# EXTRACT PROVIDED:
·····
A Travellerspoint blog

Bed Bugs in Brothels, and "Your Safe With Us"

Well hello there!

So now before you go and get all accusatory of my general lack of updating this thingy magigy, now is probably a good idea to let you know about this amazing new thing the Vietnamese government has decided to implement. So basically, they have decided that there is a new need to curb all of this 'free radical' thinking that is sending shock-waves around Vietnam and the world and so have decided to block a few websites including access to travellerspoint (where I write the blog, and facebook). So anyway we decided that especially since we were going to be on the move so much in Vietnam, and breaking the law wasn't exactly on my to do list (we'll get to where that bit changes later on i promise) we decided to postpone the Vietnam part of the blog until we got to Cambodia...and so after 8 hours sitting on a bus through some of Cambodia's best roads (for a similar road in New Zealand, look up Meremere dirt track club).

Guessing the best place to start would be where we left you all last time, on tenterhooks about our upcoming flight with Lao Aviation and taking bets about how likely it was we would actually arrive in Hanoi) Well, we set off from our friendly guesthouse, leaving a few little momento's behind like a sheep sort toy etc (they had a few babies in the household that worked as the perfect alarm clock for morning alms at 6am), jumped in a 2 person tuk tuk (motorbike with 2 seats coming out the side rather than from behind) and hurtled out to the airport at a great rate of knots. (for those pondering the 2nd part of the title, its the motto/tagline for Lao Aviation. . and doesnt instill nearly as much faith as they would have liked)

So we rocked up at LP airport a killer 3 hours beforehand and figured we would try our luck at getting on the earlier flight, no luck there but we would soon find out that this was in fact a blessing in disguised as that flight would be delayed around 8 hours, and as is the way in Lao we found out purely by chance...not a single infomation board in the whole airport! But everything all went fine, got on the plane and off we set to Hanoi. Now for those of you who havent been to Hanoi, its big, really, really big. And there is at least 3 times as many scooters as there are people in the city (dont ask me how that works, im still working on that too..) Couple this with being in a developing nation and all in all you have yourself set for quite possibly the last night of your life (that may be being a tad dramatic, but its for dramatic effect and thus i'm forgiven). So that's what we were set for, giant dirty city full of scooters, noise, and scams. And we weren't disappointed.

Once we landed we met up with a few chicks from germany and the netherlands and set off to try and find a hotel for the next couple of nights, and saw us weaving towards the general direction of a lake which promised to be backpacker salvation.
·····
# DATASET ROWS:
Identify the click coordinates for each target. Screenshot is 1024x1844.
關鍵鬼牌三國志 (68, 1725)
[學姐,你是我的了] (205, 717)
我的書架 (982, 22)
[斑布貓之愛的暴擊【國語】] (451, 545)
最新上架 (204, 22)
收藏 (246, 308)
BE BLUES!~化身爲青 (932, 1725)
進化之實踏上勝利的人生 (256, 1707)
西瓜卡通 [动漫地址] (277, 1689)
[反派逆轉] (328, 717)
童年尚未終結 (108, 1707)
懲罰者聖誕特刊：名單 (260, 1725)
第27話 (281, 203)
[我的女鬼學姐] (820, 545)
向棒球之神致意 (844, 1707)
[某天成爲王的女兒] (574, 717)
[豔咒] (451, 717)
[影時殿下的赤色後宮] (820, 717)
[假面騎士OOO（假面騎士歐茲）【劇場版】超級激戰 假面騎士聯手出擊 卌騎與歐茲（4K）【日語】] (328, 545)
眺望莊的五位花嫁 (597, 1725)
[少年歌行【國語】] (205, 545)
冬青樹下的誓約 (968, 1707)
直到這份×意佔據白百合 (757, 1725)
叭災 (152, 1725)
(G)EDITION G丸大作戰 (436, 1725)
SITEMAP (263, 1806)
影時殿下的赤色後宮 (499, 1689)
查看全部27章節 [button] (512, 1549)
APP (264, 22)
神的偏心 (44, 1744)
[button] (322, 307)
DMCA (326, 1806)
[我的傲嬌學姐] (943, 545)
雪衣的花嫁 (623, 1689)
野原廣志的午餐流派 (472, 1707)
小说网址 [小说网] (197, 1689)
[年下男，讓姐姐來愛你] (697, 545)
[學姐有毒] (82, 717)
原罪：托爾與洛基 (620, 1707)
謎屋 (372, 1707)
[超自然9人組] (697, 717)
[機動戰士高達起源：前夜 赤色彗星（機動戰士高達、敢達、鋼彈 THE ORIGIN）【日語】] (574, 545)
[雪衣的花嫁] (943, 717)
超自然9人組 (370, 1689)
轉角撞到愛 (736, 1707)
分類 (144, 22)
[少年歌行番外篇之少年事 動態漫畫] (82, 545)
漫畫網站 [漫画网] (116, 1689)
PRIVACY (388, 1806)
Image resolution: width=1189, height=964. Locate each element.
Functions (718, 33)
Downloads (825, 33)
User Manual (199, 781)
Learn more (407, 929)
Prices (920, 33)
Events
·····
# TASKS FOR THIS EXERCISE:
1. Condense the paragraph of the blog post beginning "Guessing the best place to start" into a short bulleted list that keeps its main facts.
2. Transcribe the part of the blog post that opens with the words containing "Once we landed" and closes with "be backpacker salvation.".
The records above are separate material, unrelated to the blog post.

# PROBLEM SOLUTIONS:
1.
- The last post ended with readers waiting to hear about the upcoming Lao Aviation flight to Hanoi.
- The group left their friendly guesthouse, leaving behind a few mementos such as a sheep toy.
- Babies in the household had served as an alarm clock for morning alms at 6am.
- They rode to the airport at speed in a two-person tuk tuk, a motorbike with two seats coming out the side.
- "Your Safe With Us" is Lao Aviation's motto, and it does not inspire much faith.

2.
Once we landed we met up with a few chicks from germany and the netherlands and set off to try and find a hotel for the next couple of nights, and saw us weaving towards the general direction of a lake which promised to be backpacker salvation.